Dataset excerpts:

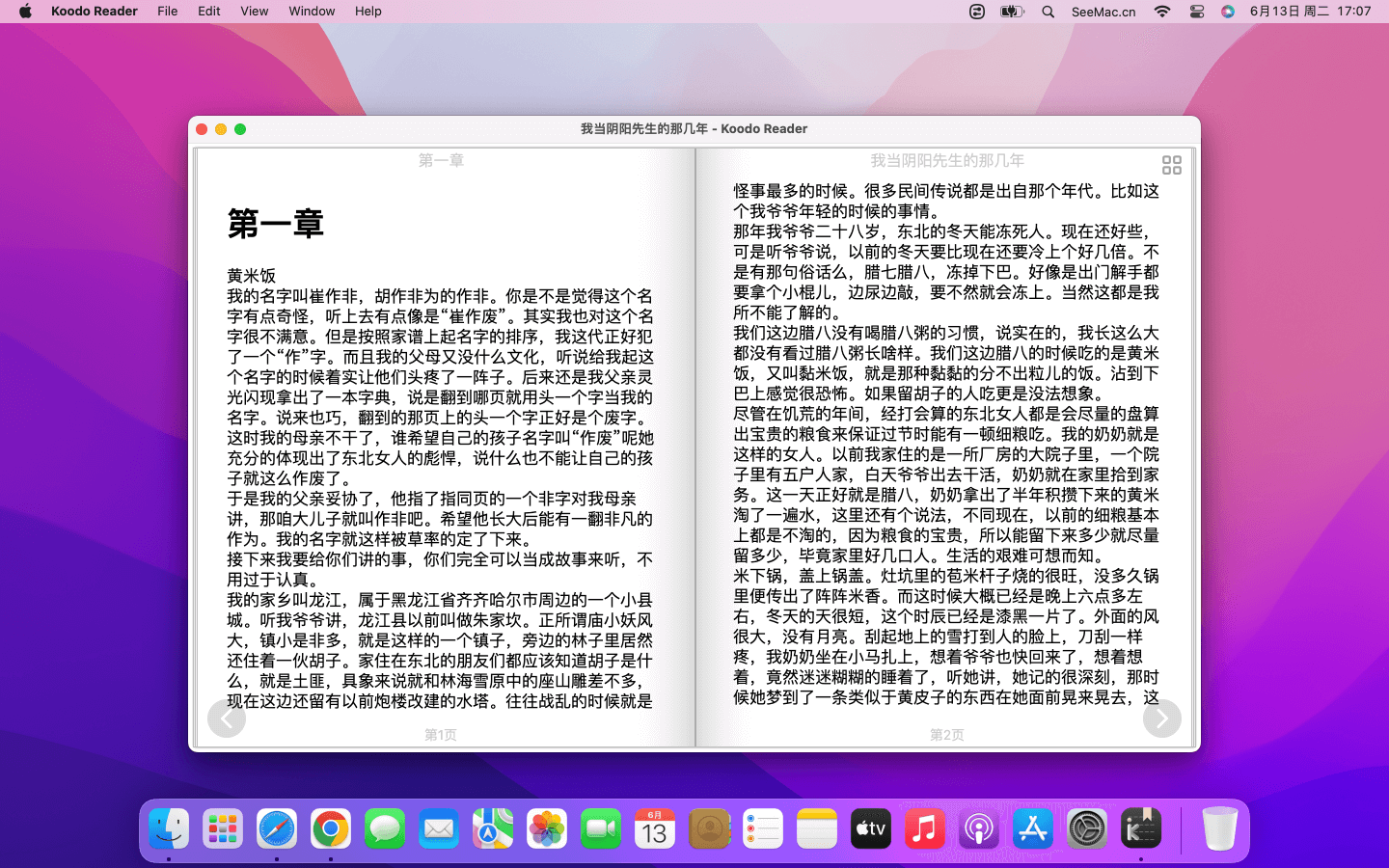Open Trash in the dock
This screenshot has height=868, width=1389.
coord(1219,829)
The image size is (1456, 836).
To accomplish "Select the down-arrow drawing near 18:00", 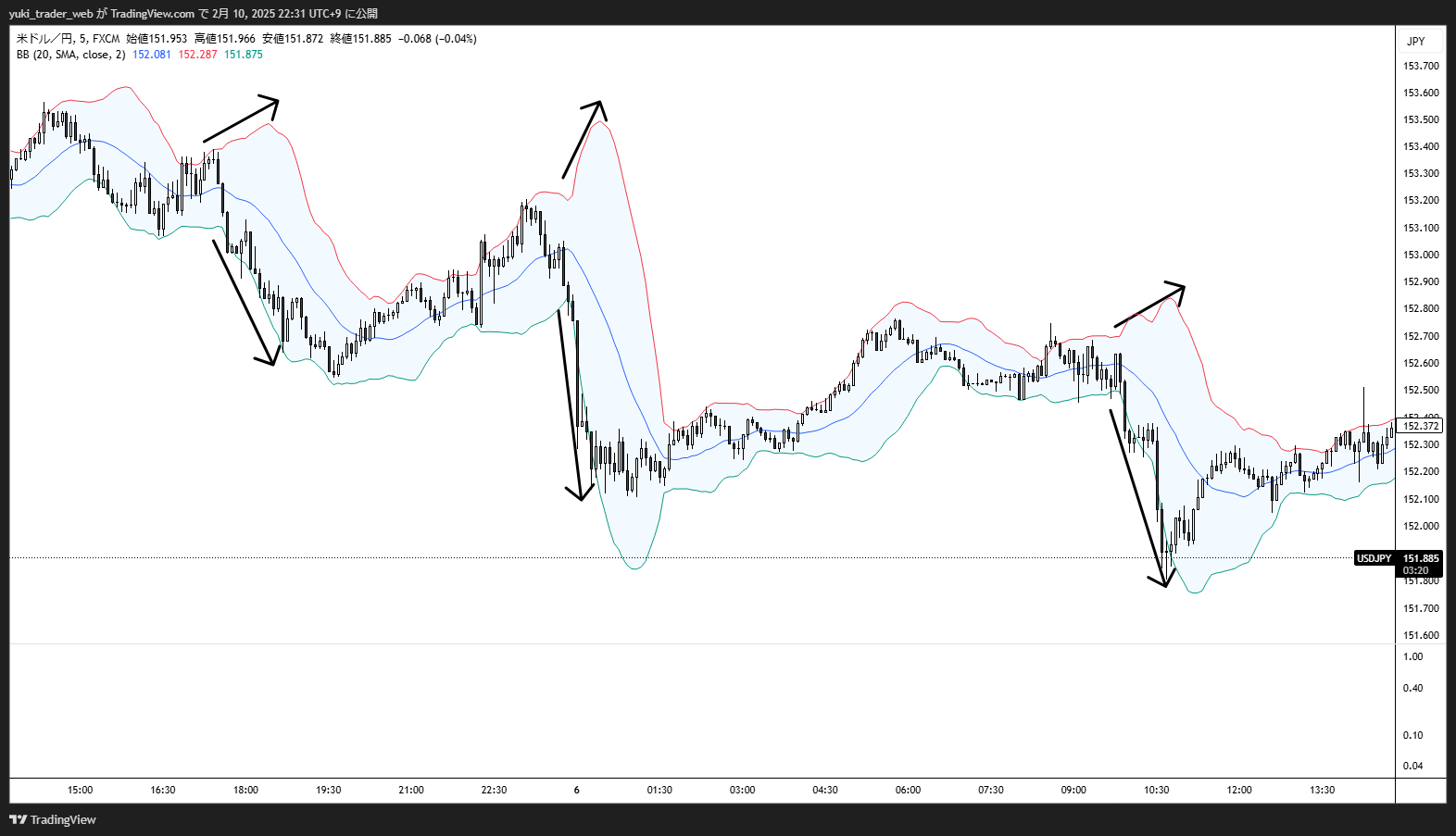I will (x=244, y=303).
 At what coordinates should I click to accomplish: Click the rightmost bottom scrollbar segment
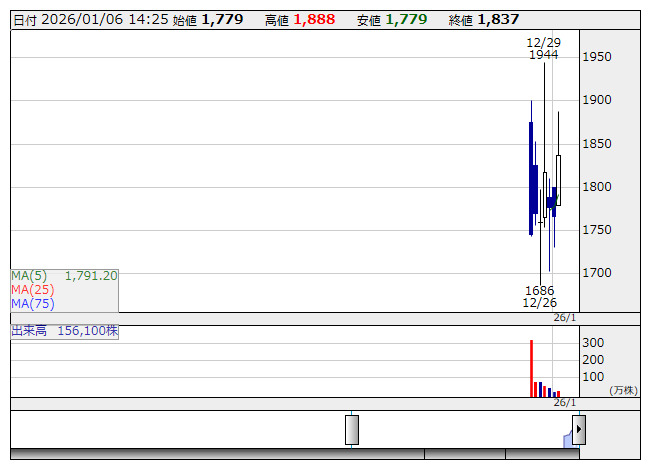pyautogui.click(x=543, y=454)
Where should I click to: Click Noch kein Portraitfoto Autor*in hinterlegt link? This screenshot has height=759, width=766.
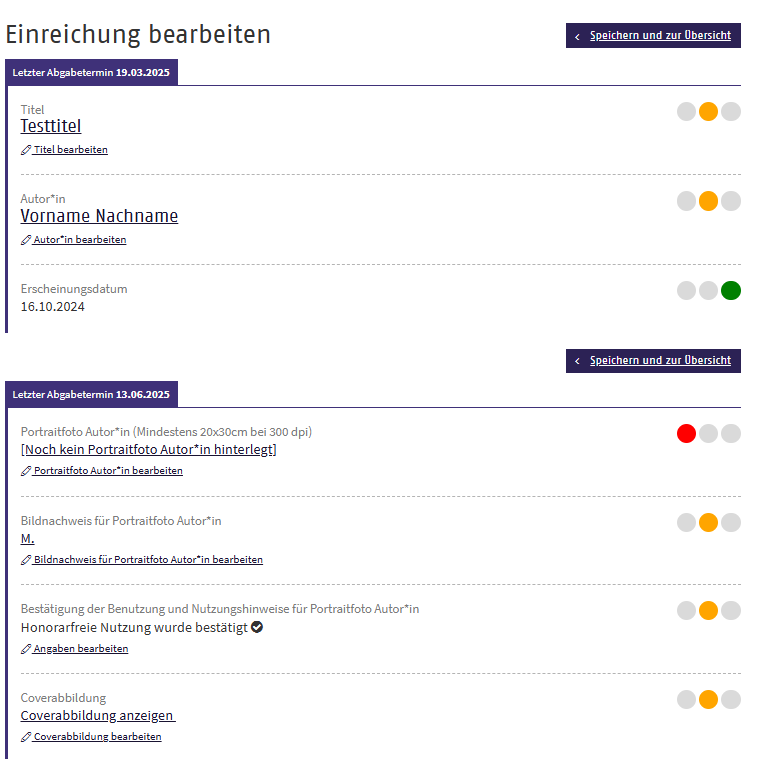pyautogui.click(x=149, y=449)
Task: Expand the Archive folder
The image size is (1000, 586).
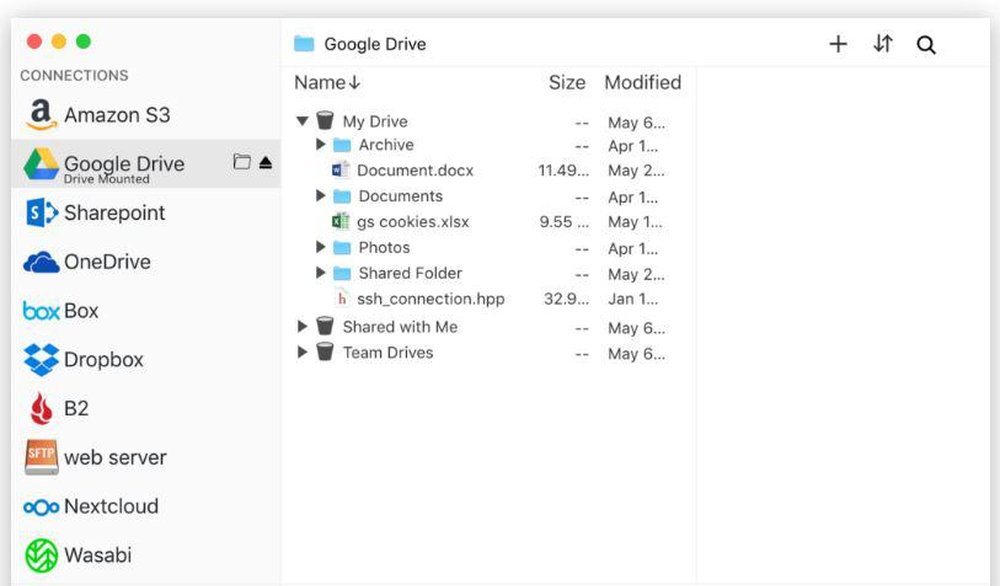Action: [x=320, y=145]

Problem statement:
Print once more, exactly, the lines from the one with "Where should I" through the last line of the data, both ends included, without any pictures.

Output for this exercise:
Where should I click to: Click Noch kein Portraitfoto Autor*in hinterlegt link? This screenshot has height=759, width=766.
pyautogui.click(x=149, y=449)
Task: Expand the Archive folder
The image size is (1000, 586).
Action: [x=320, y=145]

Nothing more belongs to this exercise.